We own a home in the United States. With the slow housing market, we were not able to sell it before moving here, so we opted for renting it. We made the mistake of hiring Michelle Fox of Fox Rental Management in Clayton, Johnston County, North Carolina to manage our property. I was fooled by a bible verse on a business card and a website that said “Meticulous Attention to Detail”. We signed a one year contract with her and the renters moved in the first of December, a year ago. The contract provided for us to pay her an upfront set up fee and a monthly management fee, nothing else.
There were problems from the start. Our contract with Fox said that the appliances were included, but that any repairs that needed to be made were the responsibility of the renters. Fox failed to make that part of the renters’ lease and the day before the renters moved in and five days before I was leaving the US, Fox told me the renters wanted to bring their own washer and dryer and wanted to know what I was going to do with mine! As you can imagine I was quite upset. Fox agreed to sell them on Craig’s List at a price I set and said the appliances would not be removed until sold. I suspected the appliances were removed and I asked for a photo of them in place. The photo did not come and Fox said she had found a buyer for less than my asking price and sold them. She sold the appliances to her employee and failed to disclose this to me.
She was to have taken photos and made a video before the renters moved in as documentation of the condition of the house. She did not do it but told us it had been done. When I later insisted on getting copies of the video and photos, she finally admitted to not doing it, but claimed when her employee came out to do it the day before the renters moved in that the house was still full of furniture and no one was in the house. I was in the empty house all day, cleaning and doing some touch up painting. No one came to take pictures and there was nothing left in the house except the cleaning and painting supplies. This was so important that had I known she was not going to do it, I would have hired someone to do it. She did not even conduct a move in inspection with the renters. She had the renters fill out a move in inspection form 30 days after moving in!
There were several accounting mistakes the first few months. She did correct the mistakes and give us the money due us after we pointed out the mistakes, but we should not have had to constantly scrutinize what we were paying her to do.
We were ready to file our income taxes and didn’t have a correct 1099 or Schedule E from her. I contacted the two vendors she had hired to get invoices to figure out what our expenses were and found out she had charged us more than the vendor had charged. (By vendors I mean the companies who came out to inspect the furnace and the septic tank). There was no provision in the contract to charge us an additional fee on top of what the vendor charged. If this had been a legitimate charge, she wouldn’t have hidden it from us and made it appear that the entire amount was going to the vendor.
She was to conduct an inspection of the home 90 days after the renters moved in. After the first two months we were worried about our home in her hands and just didn’t trust her, so we requested our realtor accompany her inspector. I sent several emails to Fox requesting this and our realtor friend called and emailed Fox, with no response to either of us. Then we find out the inspection happened before the 90 days were up, without our representative! Fox claimed there was a problem with one of the bathrooms, but couldn’t tell us which of the three or what exactly the problem was. She wouldn’t give us information on the name or qualifications of the inspector. We later found out the inspector was her father, a retired preacher, not someone with “inspector” qualifications. By this time we knew about her scheme to secretly add charges to the vendor’s bill, so we found our own contractor to check out the house. She refused to deal with him because he was not on her list of vendors. From Japan, we were scheduling with our contractor and the renters to try to find out what the problem was.

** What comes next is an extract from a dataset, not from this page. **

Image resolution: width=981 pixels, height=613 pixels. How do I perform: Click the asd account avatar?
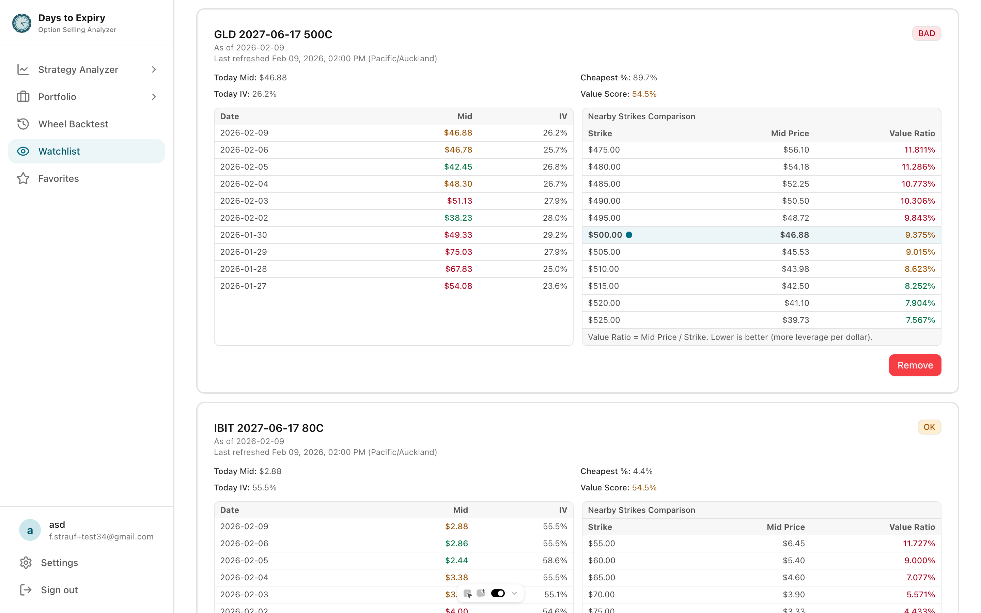tap(30, 530)
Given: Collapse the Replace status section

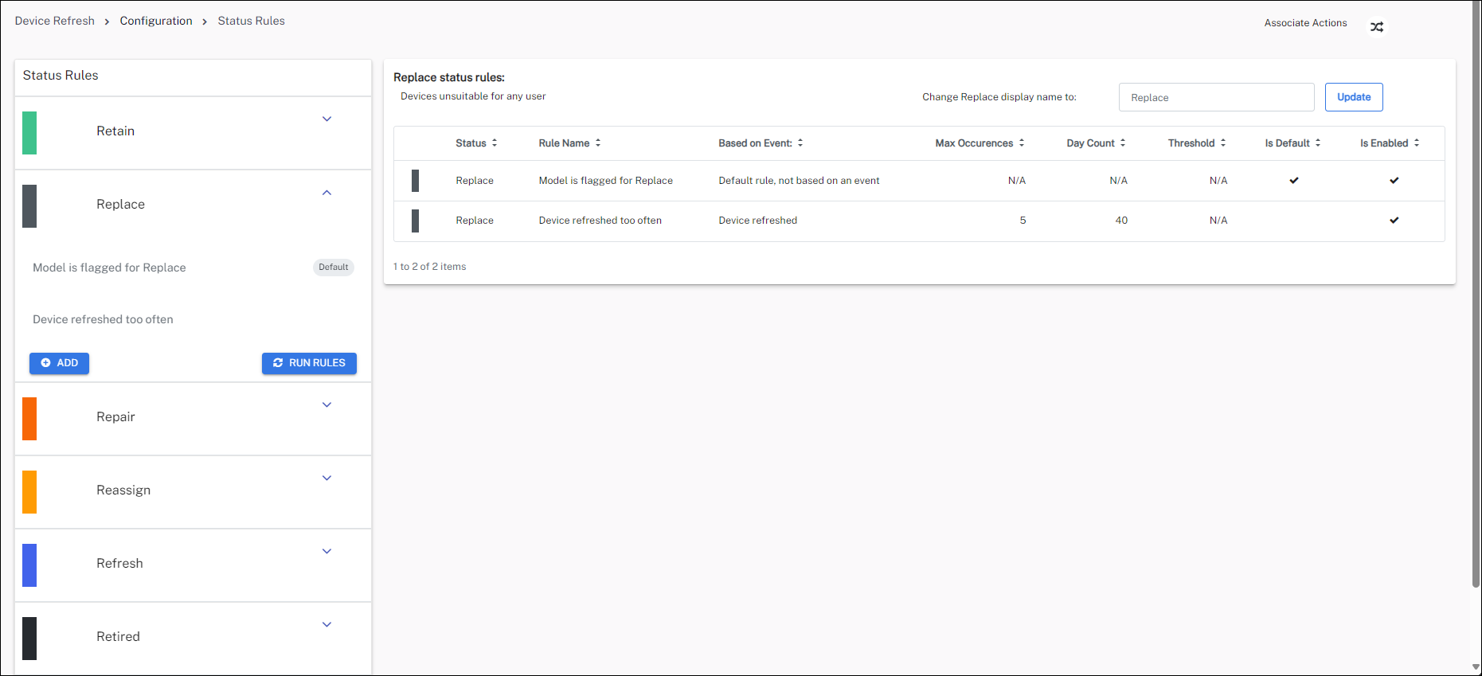Looking at the screenshot, I should click(327, 193).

We were about four months into the contract by this time and asked to be released from the contract so we could hire someone to do the job we thought we had hired her to do. She refused.
At this point, I filed complaints with the Better Business Bureau and the North Carolina Real Estate Commission. We were very disappointed with how the BBB handled the complaint. All they did was forward our complaint to Fox and let her respond. They did not investigate or check on the answers Fox gave. They did post a shortened, redacted version of our complaint on their website, (along with the four previously filed complaints against Fox). All she had to do was respond to the complaint to stay in good standing with the Better Business Bureau.
The North Carolina Real Estate Commission is the agency that licenses brokers. They actually investigated our complaint, although it is taking a long time due to the large number of complaints they handle. The answers Fox gave to this agency were very different from the ones given to the BBB. I would imagine one feels more compelled to tell the truth when one’s professional license is at stake. The complaint has worked its way through the in-office investigator, the field investigator, and is now in the hands of the attorney. I don’t know when a decision will be made.
The year with Fox has now passed and we are with a new management company. Our new manager has been very professional and is handling things the way we expected. At the time of the transfer from Fox to the new company, we discovered one last incompetent act. Fox lost the keys to our home! We are happy with our new manager and wish we had found her in the first place. I write this post so that anyone else looking for a property manager can benefit from our experience before getting into all the problems we had.